This paper proposes a non-centered parameterization based infinite-dimensional mean-field variational inference (NCP-iMFVI) approach for solving the hierarchical Bayesian inverse problems. This method can generate available estimates from the approximated posterior distribution efficiently. To avoid the mutually singular obstacle that occurred in the infinite-dimensional hierarchical approach, we propose a rigorous theory of the non-centered variational Bayesian approach. Since the non-centered parameterization weakens the connection between the parameter and the hyper-parameter, we can introduce the hyper-parameter to all terms of the eigendecomposition of the prior covariance operator. We also show the relationships between the NCP-iMFVI and infinite-dimensional hierarchical approaches with centered parameterization. The proposed algorithm is applied to three inverse problems governed by the simple smooth equation, the Helmholtz equation, and the steady-state Darcy flow equation. Numerical results confirm our theoretical findings, illustrate the efficiency of solving the iMFVI problem formulated by large-scale linear and nonlinear statistical inverse problems, and verify the mesh-independent property.

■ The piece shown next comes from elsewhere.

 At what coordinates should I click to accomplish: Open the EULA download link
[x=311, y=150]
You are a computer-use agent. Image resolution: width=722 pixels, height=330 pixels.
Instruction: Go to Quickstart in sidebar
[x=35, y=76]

翻译：本文提出一种基于非中心参数化的无限维均值场变分推断（NCP-iMFVI）方法，用于求解分层贝叶斯反问题。该方法能够从近似后验分布中高效地生成可用估计值。为避免无限维分层方法中出现的互异奇异性问题，我们建立了非中心变分贝叶斯方法的严格理论。由于非中心参数化弱化了参数与超参数之间的关联，我们可以将超参数引入先验协方差算子特征分解的所有项中。同时揭示了NCP-iMFVI方法与中心参数化无限维分层方法之间的关系。将所提算法应用于由简单光滑方程、亥姆霍兹方程和稳态达西渗流方程控制的三类反问题。数值结果验证了理论发现，展示了求解由大规模线性和非线性统计反问题所构建的iMFVI问题的有效性，并验证了网格无关性。